Robust deep learning pipeline for PVC beats localization

Technol Health Care. 2021;29(S1):475-486. doi: 10.3233/THC-218045.

Abstract

Background: Premature ventricular contraction (PVC) is among the most frequently occurring types of arrhythmias. Existing approaches for automated PVC identification suffer from a range of disadvantages related to hand-crafted features and benchmarking on datasets with a tiny sample of PVC beats.

Objective: The main objective is to address the drawbacks described above in the proposed framework, which takes a raw ECG signal as an input and localizes R peaks of the PVC beats.

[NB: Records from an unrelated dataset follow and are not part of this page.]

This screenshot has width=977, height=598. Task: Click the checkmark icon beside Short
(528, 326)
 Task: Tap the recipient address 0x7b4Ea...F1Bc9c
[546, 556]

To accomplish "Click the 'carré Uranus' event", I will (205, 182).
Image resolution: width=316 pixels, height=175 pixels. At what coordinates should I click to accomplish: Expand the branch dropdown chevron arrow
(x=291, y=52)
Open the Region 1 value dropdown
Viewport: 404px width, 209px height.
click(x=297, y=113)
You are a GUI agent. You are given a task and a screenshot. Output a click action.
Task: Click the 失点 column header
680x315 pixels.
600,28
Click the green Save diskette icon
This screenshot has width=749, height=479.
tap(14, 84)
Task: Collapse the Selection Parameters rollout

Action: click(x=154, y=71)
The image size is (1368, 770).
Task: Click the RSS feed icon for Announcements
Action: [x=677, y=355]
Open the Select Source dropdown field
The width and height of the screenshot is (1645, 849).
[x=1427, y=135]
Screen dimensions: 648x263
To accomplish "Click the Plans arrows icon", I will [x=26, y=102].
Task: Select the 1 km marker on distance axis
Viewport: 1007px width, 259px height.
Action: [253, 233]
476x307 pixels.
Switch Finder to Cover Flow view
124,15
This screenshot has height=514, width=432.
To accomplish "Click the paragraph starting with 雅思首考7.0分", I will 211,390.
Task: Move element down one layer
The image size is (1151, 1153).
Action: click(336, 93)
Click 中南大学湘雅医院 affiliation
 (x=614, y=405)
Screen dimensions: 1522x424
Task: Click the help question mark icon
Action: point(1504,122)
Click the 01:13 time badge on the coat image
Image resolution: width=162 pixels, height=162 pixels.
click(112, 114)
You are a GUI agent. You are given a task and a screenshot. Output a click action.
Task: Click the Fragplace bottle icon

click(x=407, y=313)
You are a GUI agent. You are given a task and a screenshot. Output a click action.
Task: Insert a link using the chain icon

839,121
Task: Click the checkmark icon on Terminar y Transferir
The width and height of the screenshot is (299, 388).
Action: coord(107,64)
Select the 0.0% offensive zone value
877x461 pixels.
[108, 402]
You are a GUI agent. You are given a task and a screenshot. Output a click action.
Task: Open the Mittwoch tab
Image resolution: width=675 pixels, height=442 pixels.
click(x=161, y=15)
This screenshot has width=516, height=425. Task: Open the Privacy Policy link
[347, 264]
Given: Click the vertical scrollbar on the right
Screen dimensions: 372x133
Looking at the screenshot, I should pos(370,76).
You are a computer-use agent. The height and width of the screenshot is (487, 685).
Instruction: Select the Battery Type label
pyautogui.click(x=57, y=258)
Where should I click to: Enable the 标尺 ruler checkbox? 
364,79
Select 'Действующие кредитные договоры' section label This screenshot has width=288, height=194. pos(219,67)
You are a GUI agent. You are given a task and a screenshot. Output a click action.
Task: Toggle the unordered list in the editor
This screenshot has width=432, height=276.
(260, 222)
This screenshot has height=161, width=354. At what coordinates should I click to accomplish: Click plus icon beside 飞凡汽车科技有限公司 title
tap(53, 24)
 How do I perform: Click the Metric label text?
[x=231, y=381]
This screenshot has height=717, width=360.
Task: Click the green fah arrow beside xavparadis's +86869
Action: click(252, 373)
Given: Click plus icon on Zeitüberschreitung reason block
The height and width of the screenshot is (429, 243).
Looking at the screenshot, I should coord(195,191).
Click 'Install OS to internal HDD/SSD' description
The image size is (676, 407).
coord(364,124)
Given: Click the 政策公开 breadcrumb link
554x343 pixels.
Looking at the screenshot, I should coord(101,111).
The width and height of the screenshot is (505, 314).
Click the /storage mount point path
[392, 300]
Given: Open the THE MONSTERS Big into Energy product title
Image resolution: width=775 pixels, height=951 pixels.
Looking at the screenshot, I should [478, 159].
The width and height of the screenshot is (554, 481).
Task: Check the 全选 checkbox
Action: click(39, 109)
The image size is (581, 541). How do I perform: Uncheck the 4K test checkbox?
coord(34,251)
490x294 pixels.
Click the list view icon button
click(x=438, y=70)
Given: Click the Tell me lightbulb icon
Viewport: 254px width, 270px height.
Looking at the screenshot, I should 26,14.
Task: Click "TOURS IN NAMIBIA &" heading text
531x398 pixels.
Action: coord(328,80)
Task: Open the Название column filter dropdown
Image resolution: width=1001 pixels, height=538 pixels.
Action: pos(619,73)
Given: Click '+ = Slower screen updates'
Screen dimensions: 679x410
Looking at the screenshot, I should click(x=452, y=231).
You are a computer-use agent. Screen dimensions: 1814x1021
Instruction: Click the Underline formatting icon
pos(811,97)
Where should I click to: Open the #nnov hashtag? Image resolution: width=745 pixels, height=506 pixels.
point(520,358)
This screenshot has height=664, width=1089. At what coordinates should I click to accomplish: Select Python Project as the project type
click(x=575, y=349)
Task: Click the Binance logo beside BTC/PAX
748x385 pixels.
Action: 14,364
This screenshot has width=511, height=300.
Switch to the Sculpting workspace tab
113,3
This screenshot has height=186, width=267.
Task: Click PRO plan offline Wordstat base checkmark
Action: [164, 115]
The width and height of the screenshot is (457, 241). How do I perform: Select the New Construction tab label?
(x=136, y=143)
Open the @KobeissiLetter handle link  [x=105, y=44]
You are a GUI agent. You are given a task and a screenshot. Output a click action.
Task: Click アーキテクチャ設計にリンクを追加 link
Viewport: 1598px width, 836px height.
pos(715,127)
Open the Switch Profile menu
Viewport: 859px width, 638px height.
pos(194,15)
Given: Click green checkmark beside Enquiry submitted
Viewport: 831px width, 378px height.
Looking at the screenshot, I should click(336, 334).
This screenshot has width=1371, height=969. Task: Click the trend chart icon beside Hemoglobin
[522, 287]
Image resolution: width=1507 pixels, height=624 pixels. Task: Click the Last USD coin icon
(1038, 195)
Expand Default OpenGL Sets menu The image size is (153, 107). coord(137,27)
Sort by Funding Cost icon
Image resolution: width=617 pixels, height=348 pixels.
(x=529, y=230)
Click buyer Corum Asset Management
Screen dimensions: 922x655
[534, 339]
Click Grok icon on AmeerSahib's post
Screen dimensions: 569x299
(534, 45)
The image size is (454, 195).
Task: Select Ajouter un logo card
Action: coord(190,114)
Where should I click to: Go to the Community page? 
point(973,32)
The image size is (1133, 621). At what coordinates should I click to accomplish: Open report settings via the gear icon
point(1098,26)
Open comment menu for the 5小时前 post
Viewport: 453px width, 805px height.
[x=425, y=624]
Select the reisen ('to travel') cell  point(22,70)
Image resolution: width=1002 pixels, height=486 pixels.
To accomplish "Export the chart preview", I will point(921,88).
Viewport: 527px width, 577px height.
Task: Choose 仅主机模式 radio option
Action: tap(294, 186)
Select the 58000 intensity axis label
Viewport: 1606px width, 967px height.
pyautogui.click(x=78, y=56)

Methods: Our method consists of two neural networks. First, an encoder-decoder architecture trained on PVC-rich dataset localizes the R peak of both Normal and anomalous heartbeats. Provided R peaks positions, our CardioIncNet model does the delineation of healthy versus PVC beats.

Results: We have performed an extensive evaluation of our pipeline with both single- and cross-dataset paradigms on three public datasets. Our approach results in over 0.99 and 0.979 F1-measure on both single- and cross-dataset paradigms for R peaks localization task and above 0.96 and 0.85 F1 score for the PVC beats classification task.

Conclusions: We have shown a method that provides robust performance beyond the beats of Normal nature and clearly outperforms classical algorithms both in the case of a single and cross-dataset evaluation. We provide a Github1 repository for the reproduction of the results.

Keywords: ECG classification; ECG segmentation; Electrocardiography; PVC identification.

MeSH terms

  • Algorithms
  • Deep Learning*
  • Electrocardiography
  • Humans
  • Neural Networks, Computer
  • Signal Processing, Computer-Assisted
  • Ventricular Premature Complexes* / diagnosis